## EXTRAIT DE LA PAGE
☆ ☆ ☆ ☆ ☆ ☆ ☆
Par un jugement n° 1600222 du 12 avril 2016, le tribunal administratif de Grenoble a notamment annulé cet arrêté du 11 décembre 2015 concernant MmeB....
Procédure devant la cour
Par une requête enregistrée le 13 mai 2016, le préfet de la Haute-Savoie demande à la cour :
1°) d'annuler ce jugement du tribunal administratif de Grenoble du 12 avril 2016 en tant qu'il a annulé son arrêté du 11 décembre 2015 concernant MmeB... ;
2°) de rejeter la demande de Mme B...devant le tribunal administratif.
Il soutient que, contrairement à ce qu'a jugé le tribunal, il n'a pas méconnu l'article 8 de la convention européenne de sauvegarde des droits de l'homme et des libertés fondamentales.
☆ ☆ ☆ ☆ ☆ ☆ ☆
## ENSEMBLE DE LIGNES

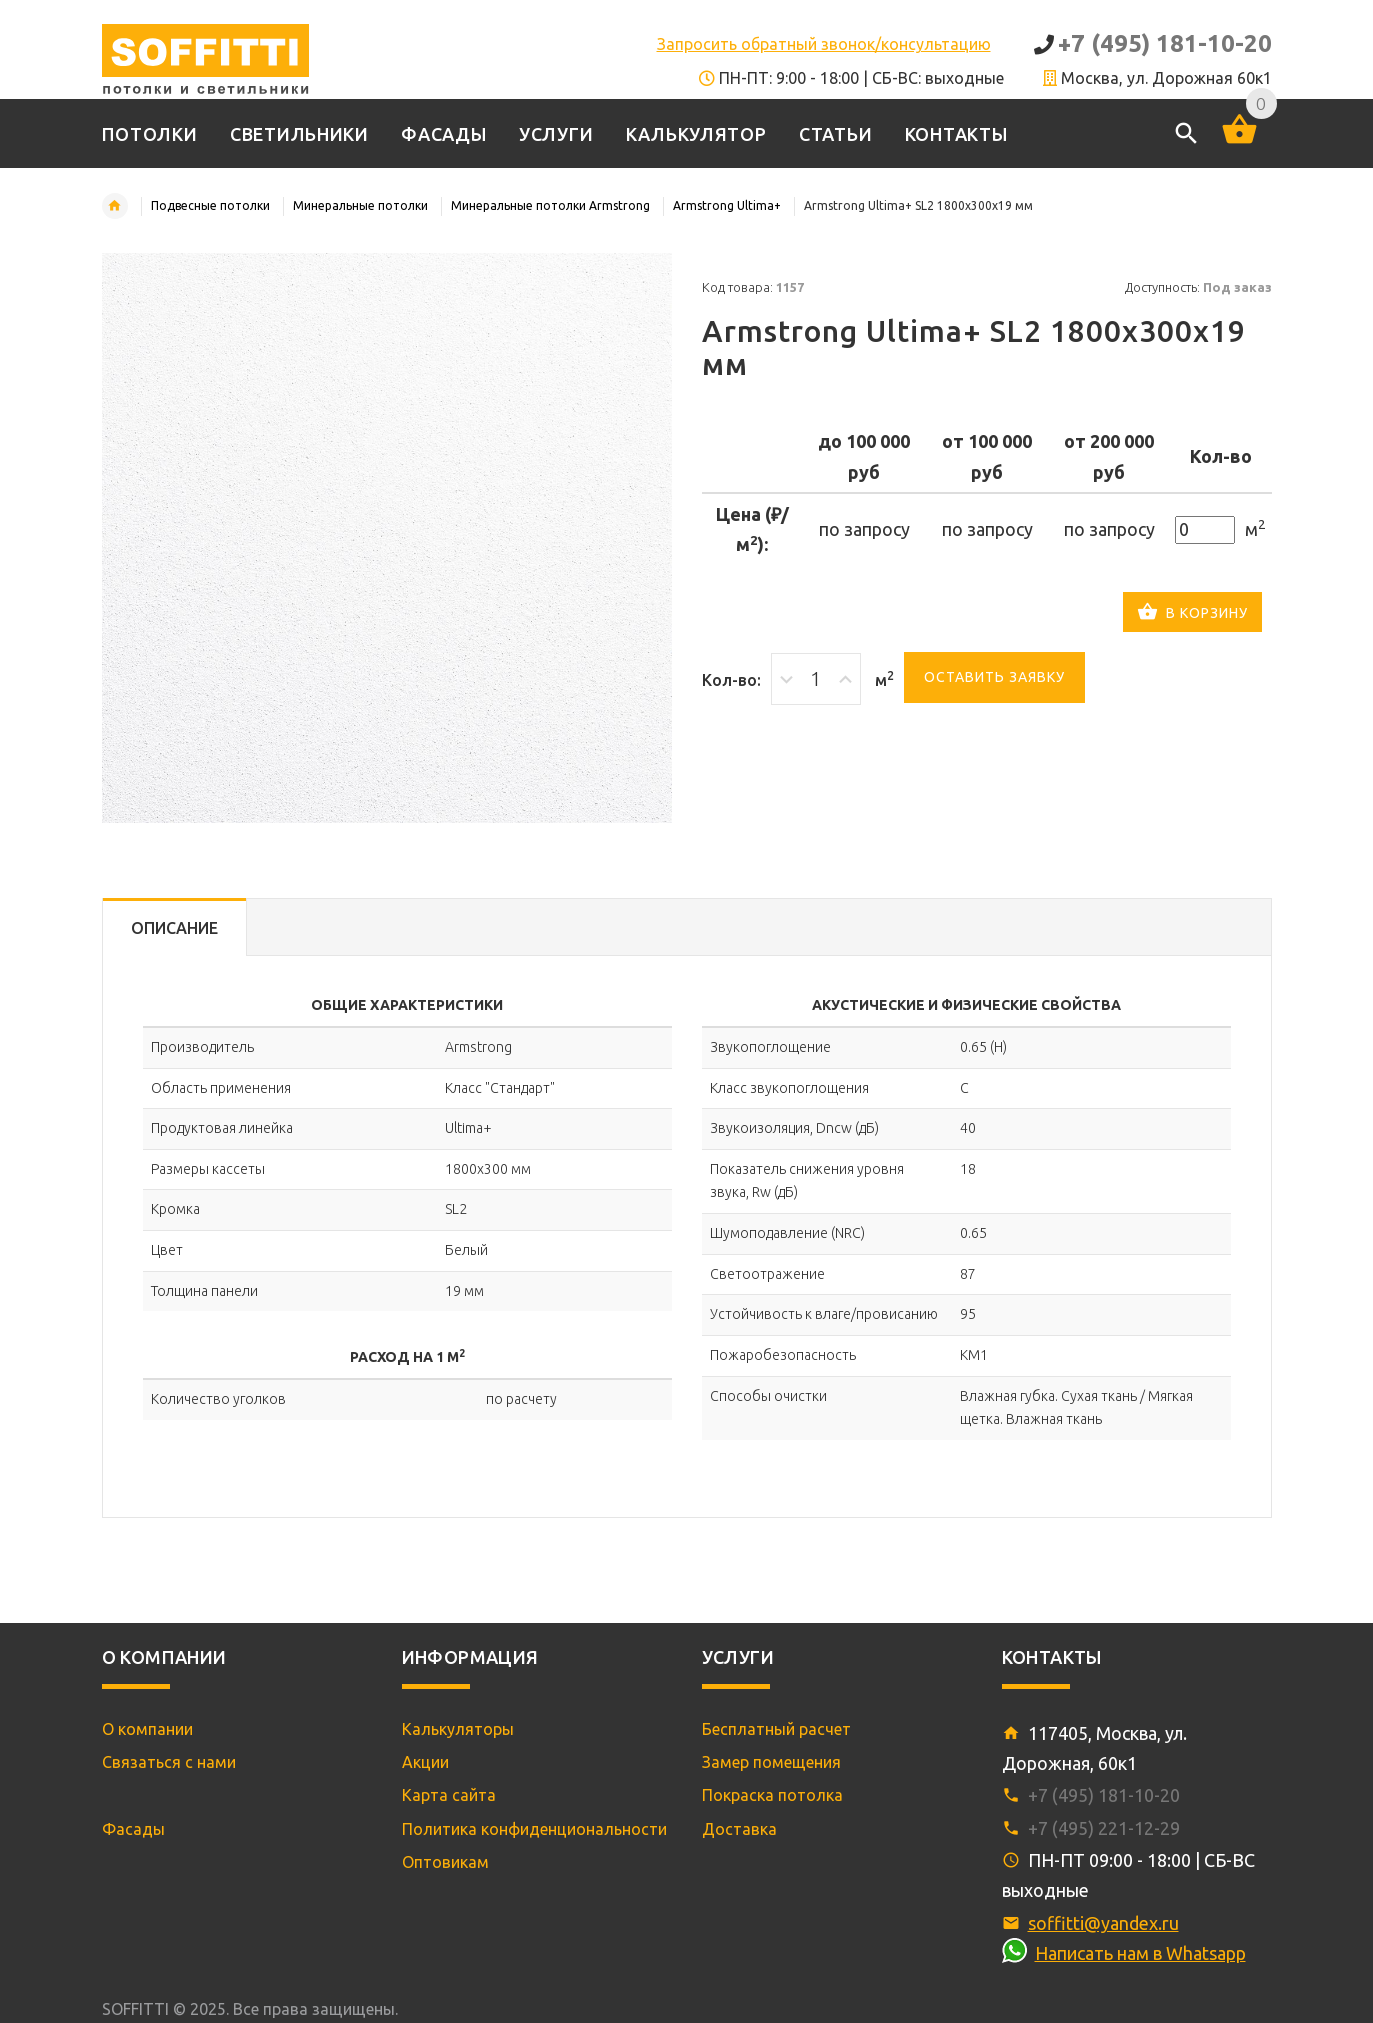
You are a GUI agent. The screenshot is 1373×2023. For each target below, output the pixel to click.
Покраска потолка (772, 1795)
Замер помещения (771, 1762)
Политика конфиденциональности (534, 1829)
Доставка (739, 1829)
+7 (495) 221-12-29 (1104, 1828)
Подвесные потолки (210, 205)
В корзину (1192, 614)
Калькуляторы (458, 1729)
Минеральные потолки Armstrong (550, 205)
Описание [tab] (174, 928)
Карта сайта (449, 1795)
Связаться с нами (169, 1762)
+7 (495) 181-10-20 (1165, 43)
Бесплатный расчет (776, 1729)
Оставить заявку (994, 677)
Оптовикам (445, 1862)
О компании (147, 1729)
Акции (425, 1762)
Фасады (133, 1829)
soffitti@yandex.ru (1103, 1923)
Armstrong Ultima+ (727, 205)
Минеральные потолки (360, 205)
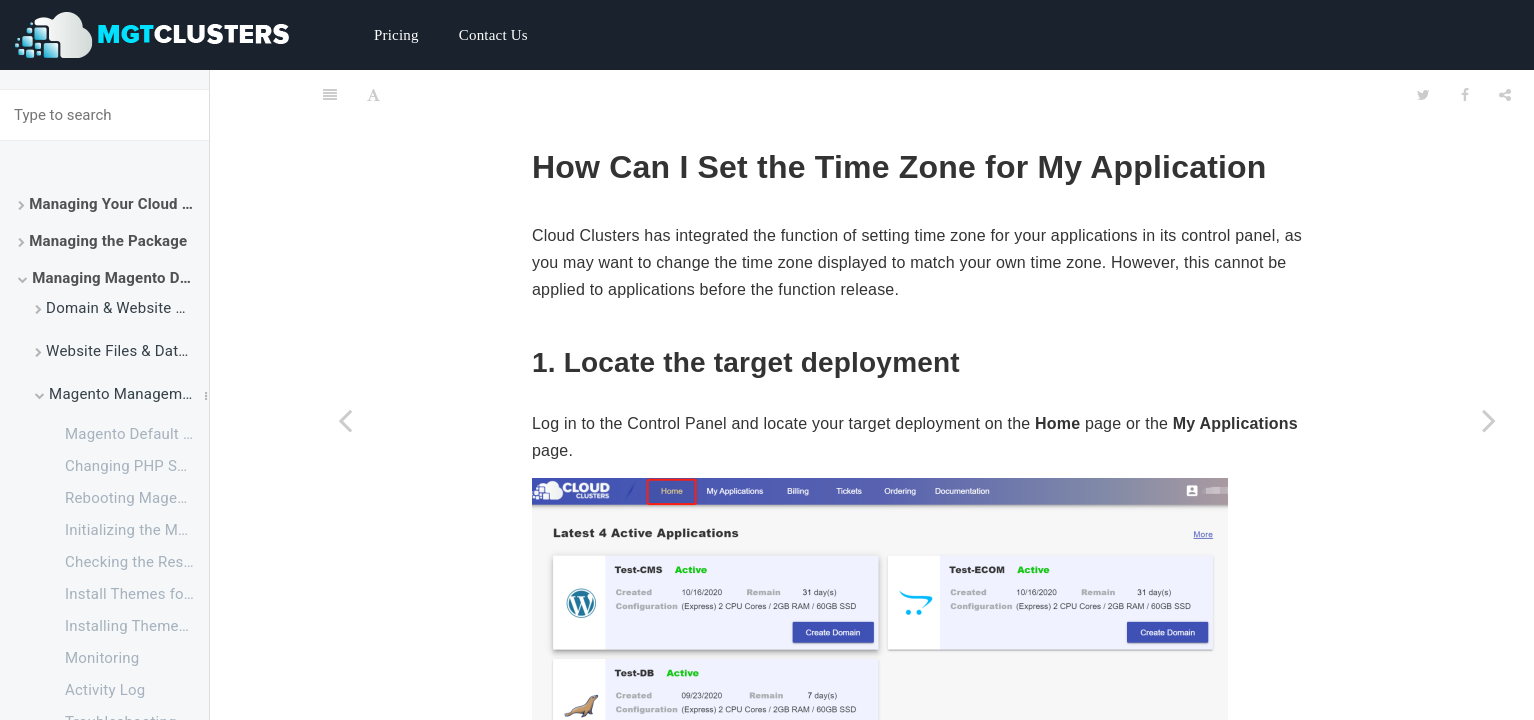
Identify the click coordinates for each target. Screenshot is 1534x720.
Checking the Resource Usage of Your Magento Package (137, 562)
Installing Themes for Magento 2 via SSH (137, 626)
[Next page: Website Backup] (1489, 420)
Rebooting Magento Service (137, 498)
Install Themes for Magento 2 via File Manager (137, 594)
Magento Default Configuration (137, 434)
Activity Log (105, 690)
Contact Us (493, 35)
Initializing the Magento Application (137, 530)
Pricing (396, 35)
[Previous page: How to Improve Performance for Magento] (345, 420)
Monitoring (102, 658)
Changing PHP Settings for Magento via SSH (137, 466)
☆ ☆ ☆ ☆ ☆ ☆ ☆
## TRAVAIL À EFFECTUER
**A)** D'après l'extrait, à quelle date la requête du préfet de la Haute-Savoie a-t-elle été enregistrée ?
**B)** Reformulez de manière plus concise le paragraphe de l'extrait qui commence par « Il soutient que ».
Les lignes sont sans rapport avec l'extrait.

## RÉPONSES DANS L'ORDRE
**A)** Le 13 mai 2016.

**B)** Le préfet conteste l'appréciation du tribunal et affirme ne pas avoir méconnu l'article 8 de la convention européenne de sauvegarde des droits de l'homme.